Network theory approach for data evaluation in the dynamic force spectroscopy of biomolecular interactions

TL;DR

This paper introduces a graph theory-based method to analyze dynamic force spectroscopy data, effectively distinguishing relevant molecular interactions from noise and aspecific bindings in nanoscale experiments.

Contribution

The study presents a novel graph-theoretic approach using spectral analysis to classify and interpret force-distance curves in biomolecular interaction studies.

Findings

Successfully separates different interaction subgroups

Identifies spatial arrangements and binding sites

Demonstrates sensitivity to molecular configurations

Abstract

Investigations of molecular bonds between single molecules and molecular complexes by the dynamic force spectroscopy are subject to large fluctuations at nanoscale and possible other aspecific binding, which mask the experimental output. Big efforts are devoted to develop methods for effective selection of the relevant experimental data, before taking the quantitative analysis of bond parameters. Here we present a methodology which is based on the application of graph theory. The force-distance curves corresponding to repeated pulling events are mapped onto their correlation network (mathematical graph). On these graphs the groups of similar curves appear as topological modules, which are identified using the spectral analysis of graphs. We demonstrate the approach by analyzing a large ensemble of the force-distance curves measured on: ssDNA-ssDNA, peptide-RNA (system from HIV1), and peptide-Au surface. Within our data sets the methodology systematically separates subgroups of curves which are related to different intermolecular interactions and to spatial arrangements in which the molecules are brought together and/or pulling speeds. This demonstrates the sensitivity of the method to the spatial degrees of freedom, suggesting potential applications in the case of large molecular complexes and situations with multiple binding sites.

Data section:
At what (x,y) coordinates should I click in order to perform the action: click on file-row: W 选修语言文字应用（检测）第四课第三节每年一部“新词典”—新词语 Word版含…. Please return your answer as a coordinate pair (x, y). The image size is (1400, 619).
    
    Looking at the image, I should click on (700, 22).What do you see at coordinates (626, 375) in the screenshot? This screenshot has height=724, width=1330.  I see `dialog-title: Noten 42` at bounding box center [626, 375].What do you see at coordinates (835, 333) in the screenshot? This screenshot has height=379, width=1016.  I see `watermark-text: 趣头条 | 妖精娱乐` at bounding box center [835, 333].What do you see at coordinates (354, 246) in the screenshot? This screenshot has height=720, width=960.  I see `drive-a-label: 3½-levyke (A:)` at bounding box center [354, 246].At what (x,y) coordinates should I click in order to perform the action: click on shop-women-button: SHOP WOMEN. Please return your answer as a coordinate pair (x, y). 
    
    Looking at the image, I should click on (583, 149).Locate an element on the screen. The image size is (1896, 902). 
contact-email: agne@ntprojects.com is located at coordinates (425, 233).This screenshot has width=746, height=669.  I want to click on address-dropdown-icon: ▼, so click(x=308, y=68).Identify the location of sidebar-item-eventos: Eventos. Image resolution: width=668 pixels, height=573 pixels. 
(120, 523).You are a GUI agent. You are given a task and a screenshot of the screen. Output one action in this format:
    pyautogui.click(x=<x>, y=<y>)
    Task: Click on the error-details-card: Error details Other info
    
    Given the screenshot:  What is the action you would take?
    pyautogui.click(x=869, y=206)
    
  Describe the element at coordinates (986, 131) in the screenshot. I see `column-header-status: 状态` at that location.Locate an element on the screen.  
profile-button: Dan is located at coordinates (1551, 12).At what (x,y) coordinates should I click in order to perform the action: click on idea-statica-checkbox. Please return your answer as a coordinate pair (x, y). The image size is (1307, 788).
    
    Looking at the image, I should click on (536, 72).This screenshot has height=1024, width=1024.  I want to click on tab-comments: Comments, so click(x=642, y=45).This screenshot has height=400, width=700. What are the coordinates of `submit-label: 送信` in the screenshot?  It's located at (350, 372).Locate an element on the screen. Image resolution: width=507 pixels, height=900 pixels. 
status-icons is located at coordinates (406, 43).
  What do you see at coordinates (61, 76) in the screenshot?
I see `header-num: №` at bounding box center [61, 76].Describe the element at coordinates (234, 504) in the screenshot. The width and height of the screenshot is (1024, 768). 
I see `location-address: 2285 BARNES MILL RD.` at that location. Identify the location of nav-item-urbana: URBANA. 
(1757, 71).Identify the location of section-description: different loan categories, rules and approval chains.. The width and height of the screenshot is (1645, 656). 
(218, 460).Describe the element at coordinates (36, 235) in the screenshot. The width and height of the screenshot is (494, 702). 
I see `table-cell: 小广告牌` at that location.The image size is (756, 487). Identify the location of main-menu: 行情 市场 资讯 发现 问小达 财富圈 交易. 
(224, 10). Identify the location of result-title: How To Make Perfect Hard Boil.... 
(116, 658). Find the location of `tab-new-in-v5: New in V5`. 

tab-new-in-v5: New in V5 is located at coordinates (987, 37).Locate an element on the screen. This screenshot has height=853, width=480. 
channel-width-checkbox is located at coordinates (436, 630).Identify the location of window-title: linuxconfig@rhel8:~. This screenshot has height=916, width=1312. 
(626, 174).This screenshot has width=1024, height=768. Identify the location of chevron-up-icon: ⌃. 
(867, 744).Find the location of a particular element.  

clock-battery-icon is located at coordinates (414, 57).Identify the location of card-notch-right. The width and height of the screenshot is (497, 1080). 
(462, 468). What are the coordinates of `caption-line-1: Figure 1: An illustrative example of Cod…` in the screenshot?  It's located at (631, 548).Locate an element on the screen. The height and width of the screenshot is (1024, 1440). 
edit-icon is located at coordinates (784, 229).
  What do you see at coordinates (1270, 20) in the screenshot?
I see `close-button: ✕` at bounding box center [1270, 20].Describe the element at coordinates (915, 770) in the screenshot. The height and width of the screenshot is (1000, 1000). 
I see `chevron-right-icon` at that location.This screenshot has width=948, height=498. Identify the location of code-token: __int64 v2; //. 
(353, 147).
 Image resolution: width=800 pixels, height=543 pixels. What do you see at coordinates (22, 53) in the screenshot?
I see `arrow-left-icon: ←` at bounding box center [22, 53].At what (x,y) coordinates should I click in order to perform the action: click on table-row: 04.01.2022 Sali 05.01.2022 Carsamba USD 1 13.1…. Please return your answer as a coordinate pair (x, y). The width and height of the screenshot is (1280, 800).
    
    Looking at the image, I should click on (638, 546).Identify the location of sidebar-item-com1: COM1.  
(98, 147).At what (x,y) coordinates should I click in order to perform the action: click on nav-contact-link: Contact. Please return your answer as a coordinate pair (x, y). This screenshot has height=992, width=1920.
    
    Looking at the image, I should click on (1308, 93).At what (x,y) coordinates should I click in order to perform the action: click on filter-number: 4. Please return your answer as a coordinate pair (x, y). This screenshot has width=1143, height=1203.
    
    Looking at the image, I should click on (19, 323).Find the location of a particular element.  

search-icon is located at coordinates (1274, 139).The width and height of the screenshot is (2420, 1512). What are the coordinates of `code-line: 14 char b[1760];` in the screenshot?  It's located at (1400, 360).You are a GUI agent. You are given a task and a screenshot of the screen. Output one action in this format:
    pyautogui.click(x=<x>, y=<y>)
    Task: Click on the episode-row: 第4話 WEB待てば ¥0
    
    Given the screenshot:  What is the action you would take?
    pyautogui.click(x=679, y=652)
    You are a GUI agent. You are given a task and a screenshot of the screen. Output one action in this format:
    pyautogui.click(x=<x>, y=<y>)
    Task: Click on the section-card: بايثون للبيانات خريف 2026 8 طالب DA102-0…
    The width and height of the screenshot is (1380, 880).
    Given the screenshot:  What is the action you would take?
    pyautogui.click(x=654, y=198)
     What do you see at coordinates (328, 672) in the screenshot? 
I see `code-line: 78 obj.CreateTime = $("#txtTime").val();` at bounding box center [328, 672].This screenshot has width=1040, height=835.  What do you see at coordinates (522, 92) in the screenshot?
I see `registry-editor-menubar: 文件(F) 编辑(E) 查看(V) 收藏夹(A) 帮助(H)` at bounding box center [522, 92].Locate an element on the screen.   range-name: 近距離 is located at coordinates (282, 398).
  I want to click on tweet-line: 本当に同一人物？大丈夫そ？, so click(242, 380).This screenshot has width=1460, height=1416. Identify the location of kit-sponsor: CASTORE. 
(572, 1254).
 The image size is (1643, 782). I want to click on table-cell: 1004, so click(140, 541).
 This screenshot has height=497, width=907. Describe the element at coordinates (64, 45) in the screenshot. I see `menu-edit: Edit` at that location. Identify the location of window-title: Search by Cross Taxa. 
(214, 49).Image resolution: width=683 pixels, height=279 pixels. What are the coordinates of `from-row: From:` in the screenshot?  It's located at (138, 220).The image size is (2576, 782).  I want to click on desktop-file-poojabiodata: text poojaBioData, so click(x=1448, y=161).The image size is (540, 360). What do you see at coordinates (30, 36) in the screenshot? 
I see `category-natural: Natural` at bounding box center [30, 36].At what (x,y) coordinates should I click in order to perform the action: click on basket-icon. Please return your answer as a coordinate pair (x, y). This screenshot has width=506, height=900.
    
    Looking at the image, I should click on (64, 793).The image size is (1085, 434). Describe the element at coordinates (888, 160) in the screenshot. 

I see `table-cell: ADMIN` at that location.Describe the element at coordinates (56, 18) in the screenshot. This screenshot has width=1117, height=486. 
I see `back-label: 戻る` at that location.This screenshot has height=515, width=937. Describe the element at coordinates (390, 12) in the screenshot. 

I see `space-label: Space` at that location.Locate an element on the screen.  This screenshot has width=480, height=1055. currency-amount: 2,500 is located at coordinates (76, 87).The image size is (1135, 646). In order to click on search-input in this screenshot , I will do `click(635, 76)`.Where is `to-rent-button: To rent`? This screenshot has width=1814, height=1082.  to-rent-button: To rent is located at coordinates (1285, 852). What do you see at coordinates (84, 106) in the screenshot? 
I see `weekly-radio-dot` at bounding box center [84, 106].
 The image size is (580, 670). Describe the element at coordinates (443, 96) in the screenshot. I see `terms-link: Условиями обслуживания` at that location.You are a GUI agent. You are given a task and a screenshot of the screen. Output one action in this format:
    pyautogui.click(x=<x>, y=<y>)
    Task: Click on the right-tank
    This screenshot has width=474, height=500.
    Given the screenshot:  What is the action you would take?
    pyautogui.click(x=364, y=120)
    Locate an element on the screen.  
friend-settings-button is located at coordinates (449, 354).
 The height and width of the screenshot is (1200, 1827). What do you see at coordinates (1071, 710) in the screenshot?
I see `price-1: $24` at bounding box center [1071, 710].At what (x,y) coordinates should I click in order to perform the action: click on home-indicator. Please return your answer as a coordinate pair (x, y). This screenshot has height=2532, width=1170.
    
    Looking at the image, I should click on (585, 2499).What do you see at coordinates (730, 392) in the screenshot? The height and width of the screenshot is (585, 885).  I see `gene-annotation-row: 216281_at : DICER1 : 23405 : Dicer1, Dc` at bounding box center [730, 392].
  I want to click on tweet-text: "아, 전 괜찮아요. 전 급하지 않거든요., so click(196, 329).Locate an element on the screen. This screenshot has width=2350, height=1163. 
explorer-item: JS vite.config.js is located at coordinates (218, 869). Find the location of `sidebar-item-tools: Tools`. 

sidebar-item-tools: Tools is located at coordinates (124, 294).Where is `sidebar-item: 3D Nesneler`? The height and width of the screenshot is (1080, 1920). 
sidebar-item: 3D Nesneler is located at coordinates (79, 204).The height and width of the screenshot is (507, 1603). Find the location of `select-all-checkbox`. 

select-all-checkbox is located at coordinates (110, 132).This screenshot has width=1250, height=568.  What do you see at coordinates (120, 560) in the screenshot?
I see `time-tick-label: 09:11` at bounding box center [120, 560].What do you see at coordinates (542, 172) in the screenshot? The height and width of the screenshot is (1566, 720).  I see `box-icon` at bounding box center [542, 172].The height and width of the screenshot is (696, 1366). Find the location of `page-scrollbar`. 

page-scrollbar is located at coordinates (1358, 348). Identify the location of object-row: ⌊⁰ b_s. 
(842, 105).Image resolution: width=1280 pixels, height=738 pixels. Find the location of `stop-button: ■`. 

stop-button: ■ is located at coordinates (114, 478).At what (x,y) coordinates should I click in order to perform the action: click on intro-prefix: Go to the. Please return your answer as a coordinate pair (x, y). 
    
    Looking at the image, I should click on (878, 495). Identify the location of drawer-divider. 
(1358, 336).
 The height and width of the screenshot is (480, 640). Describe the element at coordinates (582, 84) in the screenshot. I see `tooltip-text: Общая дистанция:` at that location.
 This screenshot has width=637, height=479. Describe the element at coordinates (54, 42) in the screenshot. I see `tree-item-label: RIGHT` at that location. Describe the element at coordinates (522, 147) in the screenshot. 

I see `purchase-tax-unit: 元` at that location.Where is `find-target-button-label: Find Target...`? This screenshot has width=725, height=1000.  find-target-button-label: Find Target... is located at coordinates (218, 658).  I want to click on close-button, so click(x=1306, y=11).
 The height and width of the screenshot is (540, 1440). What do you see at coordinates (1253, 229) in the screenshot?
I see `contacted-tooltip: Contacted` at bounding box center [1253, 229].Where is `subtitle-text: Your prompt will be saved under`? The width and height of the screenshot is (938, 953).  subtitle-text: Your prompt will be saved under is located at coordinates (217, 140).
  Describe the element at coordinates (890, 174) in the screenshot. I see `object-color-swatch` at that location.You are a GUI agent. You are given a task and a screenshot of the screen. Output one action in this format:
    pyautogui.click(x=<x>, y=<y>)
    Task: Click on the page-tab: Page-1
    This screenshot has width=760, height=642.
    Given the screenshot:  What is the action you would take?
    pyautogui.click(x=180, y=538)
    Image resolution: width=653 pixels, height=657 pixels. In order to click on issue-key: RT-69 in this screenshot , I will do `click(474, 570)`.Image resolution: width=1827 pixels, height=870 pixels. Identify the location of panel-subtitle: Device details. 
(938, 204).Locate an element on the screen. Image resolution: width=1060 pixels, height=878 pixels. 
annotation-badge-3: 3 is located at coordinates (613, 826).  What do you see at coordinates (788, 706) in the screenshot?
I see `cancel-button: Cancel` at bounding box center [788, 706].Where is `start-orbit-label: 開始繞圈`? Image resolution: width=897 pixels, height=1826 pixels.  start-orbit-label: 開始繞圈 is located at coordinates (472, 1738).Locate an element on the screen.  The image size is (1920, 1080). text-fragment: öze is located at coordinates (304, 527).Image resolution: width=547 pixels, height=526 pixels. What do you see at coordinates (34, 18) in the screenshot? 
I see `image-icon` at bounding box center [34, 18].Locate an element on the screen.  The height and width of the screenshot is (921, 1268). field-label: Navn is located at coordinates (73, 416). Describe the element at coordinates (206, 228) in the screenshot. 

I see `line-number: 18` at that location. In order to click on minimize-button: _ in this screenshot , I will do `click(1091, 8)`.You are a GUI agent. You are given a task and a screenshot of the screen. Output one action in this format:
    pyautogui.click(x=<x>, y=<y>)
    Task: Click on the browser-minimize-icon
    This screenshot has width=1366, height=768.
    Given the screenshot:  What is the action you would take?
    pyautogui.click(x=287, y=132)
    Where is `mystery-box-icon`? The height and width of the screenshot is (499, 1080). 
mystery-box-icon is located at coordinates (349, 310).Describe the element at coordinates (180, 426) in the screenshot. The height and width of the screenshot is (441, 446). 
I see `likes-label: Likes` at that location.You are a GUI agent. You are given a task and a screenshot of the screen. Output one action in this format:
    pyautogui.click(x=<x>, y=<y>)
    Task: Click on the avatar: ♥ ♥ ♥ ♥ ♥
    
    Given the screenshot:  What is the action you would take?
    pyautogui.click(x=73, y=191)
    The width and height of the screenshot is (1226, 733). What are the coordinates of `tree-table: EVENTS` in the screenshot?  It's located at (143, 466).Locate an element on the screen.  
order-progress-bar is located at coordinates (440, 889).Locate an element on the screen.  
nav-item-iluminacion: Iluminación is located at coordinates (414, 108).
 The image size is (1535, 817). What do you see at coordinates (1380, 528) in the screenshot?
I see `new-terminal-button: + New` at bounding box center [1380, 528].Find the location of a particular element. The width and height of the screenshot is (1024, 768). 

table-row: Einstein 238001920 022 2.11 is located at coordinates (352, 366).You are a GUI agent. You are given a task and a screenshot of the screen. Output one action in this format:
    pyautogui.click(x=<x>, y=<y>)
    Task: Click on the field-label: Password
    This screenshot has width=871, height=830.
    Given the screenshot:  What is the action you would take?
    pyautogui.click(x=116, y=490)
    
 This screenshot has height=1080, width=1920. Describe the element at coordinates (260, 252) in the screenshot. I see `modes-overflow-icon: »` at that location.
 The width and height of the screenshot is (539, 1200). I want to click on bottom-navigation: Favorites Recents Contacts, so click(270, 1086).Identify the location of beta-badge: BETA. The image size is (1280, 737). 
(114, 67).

Prompt 1: In the dynamic force spectroscopy text, what method is used to identify the groups of similar curves that appear as topological modules on the graphs?
Prompt 2: Restate the dynamic force spectroscopy text between "Network theory approach" and "in nanoscale experiments.", inclusive, substituting "random fluctuations" for "noise".

Written answer 1: The spectral analysis of graphs.

Written answer 2:
Network theory approach for data evaluation in the dynamic force spectroscopy of biomolecular interactions

TL;DR

This paper introduces a graph theory-based method to analyze dynamic force spectroscopy data, effectively distinguishing relevant molecular interactions from random fluctuations and aspecific bindings in nanoscale experiments.